Shoulder circles below are also known as a limbering up exercise, preparing your muscles for the job ahead. Give them a try!
Shoulder Circles
Purpose of this exercise
 •Improve the range of motion of your shoulders and upper back.
•Helps increase flexibility in your chest and lungs.
How to do it:
Step 1
•Sit comfortably in your chair.
Step 2
•Place fingertips to your shoulders.
•Circle your shoulders 15 times forward.
•Then circle 15 times backward.
 Breathing:
•Continue to breathe normally, in through the nose and out through the mouth.
 Tips:
•Keep your ribs lifted.
•Try to maintain your elbows high.
•Imagine a pencil on the end of your elbow drawing a circle on the wall.
Take it up a notch:
•Try these standing up to work on your balance.
•Place a one pound wrist weight around your wrist.
The Advantages of Weight Training
Resistance training is where it’s at these days…everyone’s doing it. At least that’s what most articles want us to believe. But the thought of resistance training (aka weight training), can be very intimidating. For others, there might be the belief that’s not necessary to maintain health and fitness or reach a certain fitness goal.

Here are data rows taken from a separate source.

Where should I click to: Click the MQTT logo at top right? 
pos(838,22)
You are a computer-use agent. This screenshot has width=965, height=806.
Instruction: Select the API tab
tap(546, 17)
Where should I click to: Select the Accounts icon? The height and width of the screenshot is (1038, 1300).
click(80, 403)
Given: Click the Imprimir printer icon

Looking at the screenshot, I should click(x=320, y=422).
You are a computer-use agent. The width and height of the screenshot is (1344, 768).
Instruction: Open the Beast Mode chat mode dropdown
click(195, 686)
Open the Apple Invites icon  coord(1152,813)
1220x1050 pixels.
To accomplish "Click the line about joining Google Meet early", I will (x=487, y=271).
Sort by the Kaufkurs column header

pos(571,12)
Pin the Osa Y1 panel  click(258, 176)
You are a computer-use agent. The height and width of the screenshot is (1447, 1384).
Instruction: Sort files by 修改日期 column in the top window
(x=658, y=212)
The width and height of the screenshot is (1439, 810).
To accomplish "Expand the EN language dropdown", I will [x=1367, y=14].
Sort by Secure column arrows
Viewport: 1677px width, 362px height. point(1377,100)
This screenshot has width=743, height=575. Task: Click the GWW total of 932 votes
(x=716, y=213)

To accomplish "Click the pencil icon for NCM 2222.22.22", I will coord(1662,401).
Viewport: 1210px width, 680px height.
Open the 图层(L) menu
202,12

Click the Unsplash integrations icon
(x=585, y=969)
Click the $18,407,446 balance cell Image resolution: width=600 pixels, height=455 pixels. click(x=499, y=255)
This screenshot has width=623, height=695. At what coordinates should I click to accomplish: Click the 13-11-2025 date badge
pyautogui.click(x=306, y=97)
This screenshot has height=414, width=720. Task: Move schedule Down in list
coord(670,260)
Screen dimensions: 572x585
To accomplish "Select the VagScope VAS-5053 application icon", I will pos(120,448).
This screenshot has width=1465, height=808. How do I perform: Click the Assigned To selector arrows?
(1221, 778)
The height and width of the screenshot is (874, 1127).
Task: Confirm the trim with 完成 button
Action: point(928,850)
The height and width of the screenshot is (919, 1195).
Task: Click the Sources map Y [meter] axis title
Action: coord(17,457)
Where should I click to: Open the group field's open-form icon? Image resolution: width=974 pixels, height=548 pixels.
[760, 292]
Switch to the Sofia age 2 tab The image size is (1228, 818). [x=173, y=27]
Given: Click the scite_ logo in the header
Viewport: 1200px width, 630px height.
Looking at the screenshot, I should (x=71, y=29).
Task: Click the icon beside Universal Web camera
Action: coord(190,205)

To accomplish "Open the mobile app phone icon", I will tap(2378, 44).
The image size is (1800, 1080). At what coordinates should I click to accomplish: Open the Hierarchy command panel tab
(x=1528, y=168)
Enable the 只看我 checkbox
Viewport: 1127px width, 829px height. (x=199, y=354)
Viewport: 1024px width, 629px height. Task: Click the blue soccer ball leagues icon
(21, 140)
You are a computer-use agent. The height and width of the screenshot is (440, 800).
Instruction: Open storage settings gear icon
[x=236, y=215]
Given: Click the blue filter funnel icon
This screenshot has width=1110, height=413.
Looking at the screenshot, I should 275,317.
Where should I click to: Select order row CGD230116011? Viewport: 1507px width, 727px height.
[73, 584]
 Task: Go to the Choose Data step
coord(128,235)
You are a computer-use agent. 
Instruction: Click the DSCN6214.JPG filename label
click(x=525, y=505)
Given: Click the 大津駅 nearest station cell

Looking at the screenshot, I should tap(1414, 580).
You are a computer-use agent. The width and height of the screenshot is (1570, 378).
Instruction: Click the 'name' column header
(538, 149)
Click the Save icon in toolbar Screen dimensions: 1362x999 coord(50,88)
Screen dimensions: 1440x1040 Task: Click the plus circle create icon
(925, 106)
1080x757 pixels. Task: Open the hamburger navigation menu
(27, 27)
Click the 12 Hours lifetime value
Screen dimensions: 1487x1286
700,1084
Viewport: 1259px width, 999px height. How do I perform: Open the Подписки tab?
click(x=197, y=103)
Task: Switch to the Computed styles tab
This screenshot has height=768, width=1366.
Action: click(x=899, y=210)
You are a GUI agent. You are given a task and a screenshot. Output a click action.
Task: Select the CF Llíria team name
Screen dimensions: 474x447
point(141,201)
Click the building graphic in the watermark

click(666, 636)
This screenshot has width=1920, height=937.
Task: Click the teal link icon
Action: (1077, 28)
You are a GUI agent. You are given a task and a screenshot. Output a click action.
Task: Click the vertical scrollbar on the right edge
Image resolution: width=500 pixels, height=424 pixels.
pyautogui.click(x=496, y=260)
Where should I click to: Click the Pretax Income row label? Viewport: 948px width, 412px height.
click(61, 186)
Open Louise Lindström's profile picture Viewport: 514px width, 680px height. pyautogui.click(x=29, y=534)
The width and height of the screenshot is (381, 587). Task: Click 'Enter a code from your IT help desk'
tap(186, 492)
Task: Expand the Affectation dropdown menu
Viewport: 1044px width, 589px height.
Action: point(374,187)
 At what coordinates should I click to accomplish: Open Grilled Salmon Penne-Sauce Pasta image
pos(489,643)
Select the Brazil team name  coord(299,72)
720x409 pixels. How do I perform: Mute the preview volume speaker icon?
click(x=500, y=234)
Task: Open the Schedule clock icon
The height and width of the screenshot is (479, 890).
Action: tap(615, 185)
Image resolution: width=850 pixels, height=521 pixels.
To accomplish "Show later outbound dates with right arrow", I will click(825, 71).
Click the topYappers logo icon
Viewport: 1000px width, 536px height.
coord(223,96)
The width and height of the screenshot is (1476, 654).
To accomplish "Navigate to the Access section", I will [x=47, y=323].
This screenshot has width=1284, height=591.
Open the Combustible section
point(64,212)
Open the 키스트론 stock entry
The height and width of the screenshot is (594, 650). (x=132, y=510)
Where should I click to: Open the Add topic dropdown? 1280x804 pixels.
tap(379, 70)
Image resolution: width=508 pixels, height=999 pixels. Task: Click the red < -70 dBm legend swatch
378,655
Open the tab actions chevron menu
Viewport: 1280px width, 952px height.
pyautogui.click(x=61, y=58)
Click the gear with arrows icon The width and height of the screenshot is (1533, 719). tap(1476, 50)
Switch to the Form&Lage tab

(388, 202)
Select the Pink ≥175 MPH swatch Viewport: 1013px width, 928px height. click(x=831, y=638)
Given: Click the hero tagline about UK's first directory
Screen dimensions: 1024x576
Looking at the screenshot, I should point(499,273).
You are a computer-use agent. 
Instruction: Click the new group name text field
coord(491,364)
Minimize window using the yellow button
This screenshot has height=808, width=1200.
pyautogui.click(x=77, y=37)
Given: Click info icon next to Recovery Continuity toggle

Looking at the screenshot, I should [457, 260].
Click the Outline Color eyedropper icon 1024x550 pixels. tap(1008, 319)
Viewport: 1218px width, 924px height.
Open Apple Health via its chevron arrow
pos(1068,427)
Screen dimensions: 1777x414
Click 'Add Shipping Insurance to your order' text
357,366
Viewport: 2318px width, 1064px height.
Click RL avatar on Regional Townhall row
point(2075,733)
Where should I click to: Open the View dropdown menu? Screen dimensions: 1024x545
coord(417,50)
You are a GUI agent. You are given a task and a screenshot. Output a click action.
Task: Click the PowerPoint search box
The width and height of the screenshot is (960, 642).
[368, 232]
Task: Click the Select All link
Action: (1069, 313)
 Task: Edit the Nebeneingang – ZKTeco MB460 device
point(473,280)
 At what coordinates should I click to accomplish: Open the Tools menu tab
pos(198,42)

Unfortunately, everyone’s not doing it, but everyone should be. The article titled “Why Everyone Should Lift Weights” on fitness.com is a must read. It’s appropriately titled because it has a reason for everyone.
It goes into detail about how strength training improves muscular endurance and mass, and how that affects the body and metabolism.
It provides information about resistance training can slow down or even reverse the physical effects of aging. And who doesn’t want to be a little bit “tougher” in those golden years?
It also offers muscle building facts that will help give you the edge in nearly everything you do, such as playing with your kids, carrying your shopping, moving furniture, climbing stairs, or even standing up.
And how many of us sit at a desk all day? There are side effects to our muscles that can be inevitable, as muscles adapt to their surroundings, but strength and flexibility training can counter this effect.
No matter who you are or what your situation, this article hits the reasons why resistance training is a huge benefit.
A Healthy Menu For
Tuesday
For breakfast, eat 1 cup raisin bran cereal with 1 cup nonfat milk, 1 cup blackberries. Enjoy this with coffee or tea with a sugar substitute. Lunch consists of a grilled tomato and cheese sandwich on whole grain bread, 2 celery stalks served with 2 tbsp. chunky salsa for dipping. Add 1 cup red seedless grapes for dessert. For dinner, choose 3 oz. pork tenderloin, 1 cup boiled kale, 1 cup nonfat milk and ½ a red grapefruit. If you are hungry later in the evening, enjoy 3 cups air-popped popcorn.